**WORK REQUEST**
Check every line of the entries for the string "computer" and return the ones that contain it.
---- AVAILABLE DATA
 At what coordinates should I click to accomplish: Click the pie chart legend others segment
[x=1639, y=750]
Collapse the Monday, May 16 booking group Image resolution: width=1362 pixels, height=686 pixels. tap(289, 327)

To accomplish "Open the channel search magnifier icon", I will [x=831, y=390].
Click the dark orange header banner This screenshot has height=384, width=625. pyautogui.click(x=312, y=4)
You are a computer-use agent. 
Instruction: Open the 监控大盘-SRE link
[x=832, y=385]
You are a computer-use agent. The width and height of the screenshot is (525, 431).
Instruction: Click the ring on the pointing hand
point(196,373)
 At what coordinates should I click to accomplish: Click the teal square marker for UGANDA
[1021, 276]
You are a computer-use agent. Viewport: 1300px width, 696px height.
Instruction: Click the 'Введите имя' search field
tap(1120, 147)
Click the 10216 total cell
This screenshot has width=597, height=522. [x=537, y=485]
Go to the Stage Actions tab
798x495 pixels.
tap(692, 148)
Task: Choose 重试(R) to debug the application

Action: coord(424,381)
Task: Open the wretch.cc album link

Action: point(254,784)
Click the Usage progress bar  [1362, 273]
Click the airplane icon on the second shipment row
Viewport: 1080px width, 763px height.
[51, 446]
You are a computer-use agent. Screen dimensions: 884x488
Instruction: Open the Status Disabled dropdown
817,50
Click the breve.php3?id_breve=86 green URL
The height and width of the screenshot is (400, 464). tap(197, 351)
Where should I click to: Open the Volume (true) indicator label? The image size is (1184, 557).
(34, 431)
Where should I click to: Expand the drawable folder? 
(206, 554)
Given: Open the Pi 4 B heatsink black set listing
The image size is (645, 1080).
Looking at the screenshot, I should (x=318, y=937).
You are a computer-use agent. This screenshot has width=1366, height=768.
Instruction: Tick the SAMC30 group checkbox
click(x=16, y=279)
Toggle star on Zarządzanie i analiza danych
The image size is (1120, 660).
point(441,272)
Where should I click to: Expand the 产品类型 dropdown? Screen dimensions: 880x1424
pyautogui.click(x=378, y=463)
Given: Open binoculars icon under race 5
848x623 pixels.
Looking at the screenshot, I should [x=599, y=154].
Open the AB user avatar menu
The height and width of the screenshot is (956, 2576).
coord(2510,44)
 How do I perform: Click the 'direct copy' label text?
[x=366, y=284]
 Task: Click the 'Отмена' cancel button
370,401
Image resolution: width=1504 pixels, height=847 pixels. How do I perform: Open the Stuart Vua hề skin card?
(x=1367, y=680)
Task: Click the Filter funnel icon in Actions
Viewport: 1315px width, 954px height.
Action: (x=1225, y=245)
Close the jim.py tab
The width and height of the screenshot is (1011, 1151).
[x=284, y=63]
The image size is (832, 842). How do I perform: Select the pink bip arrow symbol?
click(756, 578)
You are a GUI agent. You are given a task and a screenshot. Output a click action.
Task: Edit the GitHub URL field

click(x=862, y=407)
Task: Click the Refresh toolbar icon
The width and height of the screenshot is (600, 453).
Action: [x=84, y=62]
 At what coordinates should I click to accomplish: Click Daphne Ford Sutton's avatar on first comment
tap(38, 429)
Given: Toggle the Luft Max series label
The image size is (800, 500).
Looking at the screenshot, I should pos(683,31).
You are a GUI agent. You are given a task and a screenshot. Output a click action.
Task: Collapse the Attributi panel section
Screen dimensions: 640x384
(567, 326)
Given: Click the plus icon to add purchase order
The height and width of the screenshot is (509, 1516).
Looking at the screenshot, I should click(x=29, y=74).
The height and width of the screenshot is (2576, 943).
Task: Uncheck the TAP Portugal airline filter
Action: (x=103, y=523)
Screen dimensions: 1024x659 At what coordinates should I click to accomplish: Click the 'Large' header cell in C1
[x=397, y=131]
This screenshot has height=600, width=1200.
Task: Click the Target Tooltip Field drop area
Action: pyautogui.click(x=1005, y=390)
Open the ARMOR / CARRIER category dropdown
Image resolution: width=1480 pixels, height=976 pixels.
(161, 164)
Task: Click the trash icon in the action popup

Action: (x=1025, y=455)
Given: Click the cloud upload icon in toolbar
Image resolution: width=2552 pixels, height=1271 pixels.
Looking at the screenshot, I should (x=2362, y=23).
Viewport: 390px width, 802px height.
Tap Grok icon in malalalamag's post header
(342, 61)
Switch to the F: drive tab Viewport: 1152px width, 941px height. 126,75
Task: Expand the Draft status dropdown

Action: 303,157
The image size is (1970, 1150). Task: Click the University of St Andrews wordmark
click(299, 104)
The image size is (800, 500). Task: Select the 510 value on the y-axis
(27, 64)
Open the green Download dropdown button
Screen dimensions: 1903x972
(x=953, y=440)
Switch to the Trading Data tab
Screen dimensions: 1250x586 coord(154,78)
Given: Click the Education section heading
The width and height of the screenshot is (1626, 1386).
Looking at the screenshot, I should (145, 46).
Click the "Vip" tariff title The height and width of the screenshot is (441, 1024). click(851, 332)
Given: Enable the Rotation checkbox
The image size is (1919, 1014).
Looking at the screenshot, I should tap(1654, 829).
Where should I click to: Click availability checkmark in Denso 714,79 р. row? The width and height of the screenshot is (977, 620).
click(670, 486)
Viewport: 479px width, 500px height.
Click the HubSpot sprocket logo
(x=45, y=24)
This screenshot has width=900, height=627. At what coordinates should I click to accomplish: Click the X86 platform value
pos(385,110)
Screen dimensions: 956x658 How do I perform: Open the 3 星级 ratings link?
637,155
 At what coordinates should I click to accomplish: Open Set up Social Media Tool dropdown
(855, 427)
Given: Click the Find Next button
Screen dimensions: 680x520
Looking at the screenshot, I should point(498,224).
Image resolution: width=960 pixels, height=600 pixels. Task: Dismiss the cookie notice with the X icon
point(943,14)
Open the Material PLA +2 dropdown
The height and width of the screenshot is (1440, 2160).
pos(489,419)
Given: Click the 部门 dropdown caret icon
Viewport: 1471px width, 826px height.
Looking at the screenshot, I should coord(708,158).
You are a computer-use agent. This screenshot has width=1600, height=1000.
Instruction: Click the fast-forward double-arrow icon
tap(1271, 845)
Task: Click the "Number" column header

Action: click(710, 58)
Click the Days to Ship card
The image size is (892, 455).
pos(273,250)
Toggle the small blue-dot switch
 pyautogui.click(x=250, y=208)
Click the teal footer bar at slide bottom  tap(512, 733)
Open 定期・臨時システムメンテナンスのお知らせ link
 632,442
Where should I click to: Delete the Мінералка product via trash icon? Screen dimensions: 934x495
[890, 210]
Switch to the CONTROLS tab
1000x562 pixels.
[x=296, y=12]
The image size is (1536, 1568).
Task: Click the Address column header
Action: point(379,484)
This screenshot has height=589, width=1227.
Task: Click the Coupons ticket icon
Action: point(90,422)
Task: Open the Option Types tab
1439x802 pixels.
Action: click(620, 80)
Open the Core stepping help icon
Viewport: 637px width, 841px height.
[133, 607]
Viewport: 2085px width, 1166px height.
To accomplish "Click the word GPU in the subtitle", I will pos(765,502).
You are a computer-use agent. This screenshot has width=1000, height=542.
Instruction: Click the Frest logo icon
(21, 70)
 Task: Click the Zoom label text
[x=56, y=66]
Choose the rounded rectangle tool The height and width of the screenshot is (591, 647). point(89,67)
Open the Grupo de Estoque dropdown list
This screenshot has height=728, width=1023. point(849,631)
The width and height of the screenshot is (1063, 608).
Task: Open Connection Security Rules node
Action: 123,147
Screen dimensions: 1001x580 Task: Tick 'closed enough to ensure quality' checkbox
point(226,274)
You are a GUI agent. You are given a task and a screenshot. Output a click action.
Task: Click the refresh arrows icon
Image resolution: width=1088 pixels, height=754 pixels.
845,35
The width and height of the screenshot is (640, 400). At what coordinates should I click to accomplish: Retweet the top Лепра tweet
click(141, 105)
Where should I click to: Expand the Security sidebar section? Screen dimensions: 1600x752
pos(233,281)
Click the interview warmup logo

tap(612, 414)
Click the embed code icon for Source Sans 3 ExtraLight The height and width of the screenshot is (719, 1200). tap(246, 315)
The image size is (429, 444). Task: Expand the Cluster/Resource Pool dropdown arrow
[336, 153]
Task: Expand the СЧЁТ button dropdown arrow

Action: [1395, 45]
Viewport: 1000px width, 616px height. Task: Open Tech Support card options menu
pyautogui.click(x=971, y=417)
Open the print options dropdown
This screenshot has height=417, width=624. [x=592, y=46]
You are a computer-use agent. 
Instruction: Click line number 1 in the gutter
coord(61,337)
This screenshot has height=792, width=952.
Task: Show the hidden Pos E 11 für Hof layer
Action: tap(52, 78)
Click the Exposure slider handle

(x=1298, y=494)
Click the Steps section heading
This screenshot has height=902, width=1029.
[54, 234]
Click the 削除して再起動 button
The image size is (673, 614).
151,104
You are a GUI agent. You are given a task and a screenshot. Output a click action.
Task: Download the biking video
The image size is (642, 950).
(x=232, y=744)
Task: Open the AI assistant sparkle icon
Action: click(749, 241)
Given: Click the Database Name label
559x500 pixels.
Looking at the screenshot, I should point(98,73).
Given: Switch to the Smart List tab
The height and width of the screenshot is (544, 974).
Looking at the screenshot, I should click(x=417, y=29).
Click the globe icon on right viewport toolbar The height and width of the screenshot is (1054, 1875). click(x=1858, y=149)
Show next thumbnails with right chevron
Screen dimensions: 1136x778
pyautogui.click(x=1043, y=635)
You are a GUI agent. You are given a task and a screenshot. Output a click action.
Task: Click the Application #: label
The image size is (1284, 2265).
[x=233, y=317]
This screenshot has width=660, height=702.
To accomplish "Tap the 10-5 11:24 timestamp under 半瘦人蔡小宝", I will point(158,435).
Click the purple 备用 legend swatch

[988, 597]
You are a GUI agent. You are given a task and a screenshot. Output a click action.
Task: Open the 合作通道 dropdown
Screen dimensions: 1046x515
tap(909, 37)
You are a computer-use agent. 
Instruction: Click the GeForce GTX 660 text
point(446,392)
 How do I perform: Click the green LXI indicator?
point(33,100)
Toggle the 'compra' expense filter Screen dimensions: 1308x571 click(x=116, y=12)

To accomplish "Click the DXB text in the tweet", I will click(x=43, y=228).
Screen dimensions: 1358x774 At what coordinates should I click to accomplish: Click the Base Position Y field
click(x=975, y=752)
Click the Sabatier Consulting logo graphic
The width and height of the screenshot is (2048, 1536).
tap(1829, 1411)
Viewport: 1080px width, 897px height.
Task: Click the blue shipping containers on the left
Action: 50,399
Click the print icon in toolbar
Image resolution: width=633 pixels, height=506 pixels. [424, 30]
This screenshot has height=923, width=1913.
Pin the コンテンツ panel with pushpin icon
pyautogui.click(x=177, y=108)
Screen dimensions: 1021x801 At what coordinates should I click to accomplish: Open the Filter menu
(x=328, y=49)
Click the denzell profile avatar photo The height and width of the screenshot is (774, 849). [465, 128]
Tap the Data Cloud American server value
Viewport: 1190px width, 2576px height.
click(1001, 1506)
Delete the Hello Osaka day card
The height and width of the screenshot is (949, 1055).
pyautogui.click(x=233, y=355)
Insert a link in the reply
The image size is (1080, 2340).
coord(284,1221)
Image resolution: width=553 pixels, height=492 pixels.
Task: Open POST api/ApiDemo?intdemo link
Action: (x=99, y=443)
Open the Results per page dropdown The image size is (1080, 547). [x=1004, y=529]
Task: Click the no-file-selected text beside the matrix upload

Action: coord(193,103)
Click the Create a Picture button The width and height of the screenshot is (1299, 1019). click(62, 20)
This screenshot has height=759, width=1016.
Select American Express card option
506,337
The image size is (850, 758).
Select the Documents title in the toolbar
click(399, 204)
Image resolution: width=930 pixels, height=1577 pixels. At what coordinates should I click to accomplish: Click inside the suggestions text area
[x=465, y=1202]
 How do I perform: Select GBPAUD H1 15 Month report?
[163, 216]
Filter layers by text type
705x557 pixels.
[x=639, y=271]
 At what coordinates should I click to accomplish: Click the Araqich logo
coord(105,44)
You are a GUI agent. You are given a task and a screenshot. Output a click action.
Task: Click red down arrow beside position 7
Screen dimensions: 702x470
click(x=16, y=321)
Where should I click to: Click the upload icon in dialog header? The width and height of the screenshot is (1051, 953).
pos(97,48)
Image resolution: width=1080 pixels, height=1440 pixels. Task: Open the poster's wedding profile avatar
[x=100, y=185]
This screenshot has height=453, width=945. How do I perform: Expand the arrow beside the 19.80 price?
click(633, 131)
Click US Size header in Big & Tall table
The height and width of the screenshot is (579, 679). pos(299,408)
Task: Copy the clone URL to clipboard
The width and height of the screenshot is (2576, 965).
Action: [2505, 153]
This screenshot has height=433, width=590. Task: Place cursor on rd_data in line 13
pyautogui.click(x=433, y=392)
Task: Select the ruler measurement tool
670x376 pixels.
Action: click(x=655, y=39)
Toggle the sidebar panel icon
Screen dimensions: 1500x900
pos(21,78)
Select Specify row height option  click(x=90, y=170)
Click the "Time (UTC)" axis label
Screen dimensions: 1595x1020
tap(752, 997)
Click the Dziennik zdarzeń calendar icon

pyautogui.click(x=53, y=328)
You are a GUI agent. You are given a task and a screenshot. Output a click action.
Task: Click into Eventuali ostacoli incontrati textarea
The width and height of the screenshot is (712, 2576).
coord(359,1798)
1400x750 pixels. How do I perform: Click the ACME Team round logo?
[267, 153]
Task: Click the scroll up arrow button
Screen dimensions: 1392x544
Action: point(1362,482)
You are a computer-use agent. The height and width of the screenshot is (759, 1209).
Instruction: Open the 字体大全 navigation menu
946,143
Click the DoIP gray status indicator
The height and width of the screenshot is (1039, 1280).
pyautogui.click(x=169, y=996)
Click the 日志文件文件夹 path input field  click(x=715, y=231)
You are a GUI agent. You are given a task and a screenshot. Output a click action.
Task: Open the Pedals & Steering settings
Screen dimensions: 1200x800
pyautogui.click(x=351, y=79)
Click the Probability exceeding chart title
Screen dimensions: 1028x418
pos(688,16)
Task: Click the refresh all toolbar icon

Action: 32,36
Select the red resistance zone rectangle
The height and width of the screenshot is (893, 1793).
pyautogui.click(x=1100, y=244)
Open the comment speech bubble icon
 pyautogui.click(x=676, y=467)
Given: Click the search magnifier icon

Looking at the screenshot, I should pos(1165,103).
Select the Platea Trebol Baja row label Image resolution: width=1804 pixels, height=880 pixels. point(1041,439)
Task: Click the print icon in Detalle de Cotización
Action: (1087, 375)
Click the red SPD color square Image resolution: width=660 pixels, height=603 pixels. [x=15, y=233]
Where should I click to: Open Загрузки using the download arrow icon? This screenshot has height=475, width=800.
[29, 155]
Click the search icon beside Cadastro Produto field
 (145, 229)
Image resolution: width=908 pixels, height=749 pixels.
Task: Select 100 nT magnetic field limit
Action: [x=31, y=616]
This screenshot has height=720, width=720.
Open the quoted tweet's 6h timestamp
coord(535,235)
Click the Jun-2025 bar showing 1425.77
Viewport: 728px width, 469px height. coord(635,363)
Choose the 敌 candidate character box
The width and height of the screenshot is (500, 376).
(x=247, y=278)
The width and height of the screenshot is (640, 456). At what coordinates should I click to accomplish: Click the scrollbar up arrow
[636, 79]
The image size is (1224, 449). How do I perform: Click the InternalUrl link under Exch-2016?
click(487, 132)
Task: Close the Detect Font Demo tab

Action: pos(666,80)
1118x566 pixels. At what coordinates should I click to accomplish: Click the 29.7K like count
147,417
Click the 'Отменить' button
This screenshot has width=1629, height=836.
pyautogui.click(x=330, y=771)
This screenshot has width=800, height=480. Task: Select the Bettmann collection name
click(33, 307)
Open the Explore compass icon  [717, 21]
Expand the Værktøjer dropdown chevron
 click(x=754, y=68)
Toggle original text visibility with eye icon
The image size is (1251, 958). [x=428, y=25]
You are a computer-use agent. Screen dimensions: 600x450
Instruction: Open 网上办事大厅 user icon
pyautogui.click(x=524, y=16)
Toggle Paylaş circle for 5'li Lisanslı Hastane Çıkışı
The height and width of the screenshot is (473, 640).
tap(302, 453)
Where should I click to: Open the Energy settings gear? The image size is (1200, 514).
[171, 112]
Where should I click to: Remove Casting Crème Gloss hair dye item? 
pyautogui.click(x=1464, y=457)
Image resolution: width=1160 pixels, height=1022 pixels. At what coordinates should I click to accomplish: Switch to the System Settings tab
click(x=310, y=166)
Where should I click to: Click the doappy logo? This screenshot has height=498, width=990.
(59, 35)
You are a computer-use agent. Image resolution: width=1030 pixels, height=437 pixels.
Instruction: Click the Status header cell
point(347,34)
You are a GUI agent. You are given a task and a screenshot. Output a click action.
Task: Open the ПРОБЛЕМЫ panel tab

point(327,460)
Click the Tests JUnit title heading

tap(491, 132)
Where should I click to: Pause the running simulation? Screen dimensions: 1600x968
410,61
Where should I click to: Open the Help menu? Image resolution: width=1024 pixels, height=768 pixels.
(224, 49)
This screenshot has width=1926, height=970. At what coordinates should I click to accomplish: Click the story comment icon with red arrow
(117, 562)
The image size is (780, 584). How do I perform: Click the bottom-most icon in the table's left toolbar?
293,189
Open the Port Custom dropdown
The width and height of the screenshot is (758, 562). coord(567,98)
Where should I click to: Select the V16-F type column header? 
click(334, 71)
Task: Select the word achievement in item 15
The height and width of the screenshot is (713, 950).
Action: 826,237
--------
**RESULT OF THIS TASK**
You are a computer-use agent. 
You are a computer-use agent. The width and height of the screenshot is (525, 431).
You are a computer-use agent. Viewport: 1300px width, 696px height.
You are a computer-use agent. Screen dimensions: 884x488
You are a computer-use agent. This screenshot has width=1366, height=768.
You are a computer-use agent. This screenshot has width=1600, height=1000.
You are a computer-use agent. This screenshot has width=1000, height=542.
You are a computer-use agent. 
You are a computer-use agent. 
You are a computer-use agent. The height and width of the screenshot is (759, 1209).
You are a computer-use agent. Screen dimensions: 600x450
You are a computer-use agent. Image resolution: width=1030 pixels, height=437 pixels.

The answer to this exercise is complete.